#### [WHAT YOU SHOULD DO]
Print exactly the lines from the line with "This screenshot has height=340, width=638." to the last line of the data, please, both included.

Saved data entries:
───
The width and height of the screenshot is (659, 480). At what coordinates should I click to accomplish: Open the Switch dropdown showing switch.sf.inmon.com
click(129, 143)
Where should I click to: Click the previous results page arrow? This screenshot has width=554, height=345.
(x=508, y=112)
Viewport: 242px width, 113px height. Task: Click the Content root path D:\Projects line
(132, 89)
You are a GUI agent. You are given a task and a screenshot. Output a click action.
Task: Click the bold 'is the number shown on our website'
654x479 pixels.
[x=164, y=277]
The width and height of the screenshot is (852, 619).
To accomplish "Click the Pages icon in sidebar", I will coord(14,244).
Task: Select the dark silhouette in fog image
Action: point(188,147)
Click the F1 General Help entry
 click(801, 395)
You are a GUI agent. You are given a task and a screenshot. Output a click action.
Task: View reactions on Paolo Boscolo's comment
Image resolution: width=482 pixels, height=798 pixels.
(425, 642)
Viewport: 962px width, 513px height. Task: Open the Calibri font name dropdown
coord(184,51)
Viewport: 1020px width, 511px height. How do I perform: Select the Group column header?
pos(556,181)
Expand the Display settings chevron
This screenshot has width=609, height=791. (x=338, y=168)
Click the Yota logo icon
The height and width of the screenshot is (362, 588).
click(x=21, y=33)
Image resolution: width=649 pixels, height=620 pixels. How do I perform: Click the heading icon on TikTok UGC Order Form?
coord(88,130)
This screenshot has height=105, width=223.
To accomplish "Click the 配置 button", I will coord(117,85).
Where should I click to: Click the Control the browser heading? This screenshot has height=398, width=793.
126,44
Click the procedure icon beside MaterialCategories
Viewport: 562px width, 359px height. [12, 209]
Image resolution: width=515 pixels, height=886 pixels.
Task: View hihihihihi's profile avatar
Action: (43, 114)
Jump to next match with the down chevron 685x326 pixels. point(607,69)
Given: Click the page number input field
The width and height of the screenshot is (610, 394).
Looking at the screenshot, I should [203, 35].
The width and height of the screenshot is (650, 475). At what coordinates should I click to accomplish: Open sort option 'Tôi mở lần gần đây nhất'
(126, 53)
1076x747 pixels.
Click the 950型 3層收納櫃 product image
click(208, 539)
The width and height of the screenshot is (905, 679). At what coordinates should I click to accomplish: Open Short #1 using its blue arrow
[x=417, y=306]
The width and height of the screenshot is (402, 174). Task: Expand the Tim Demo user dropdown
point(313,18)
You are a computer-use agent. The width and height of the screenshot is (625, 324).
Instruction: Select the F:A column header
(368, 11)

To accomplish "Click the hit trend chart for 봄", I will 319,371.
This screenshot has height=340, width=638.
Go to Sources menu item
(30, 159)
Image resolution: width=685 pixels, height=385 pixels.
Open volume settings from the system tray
───
#### [OUTPUT BELOW]
This screenshot has height=340, width=638.
Go to Sources menu item
(30, 159)
Image resolution: width=685 pixels, height=385 pixels.
Open volume settings from the system tray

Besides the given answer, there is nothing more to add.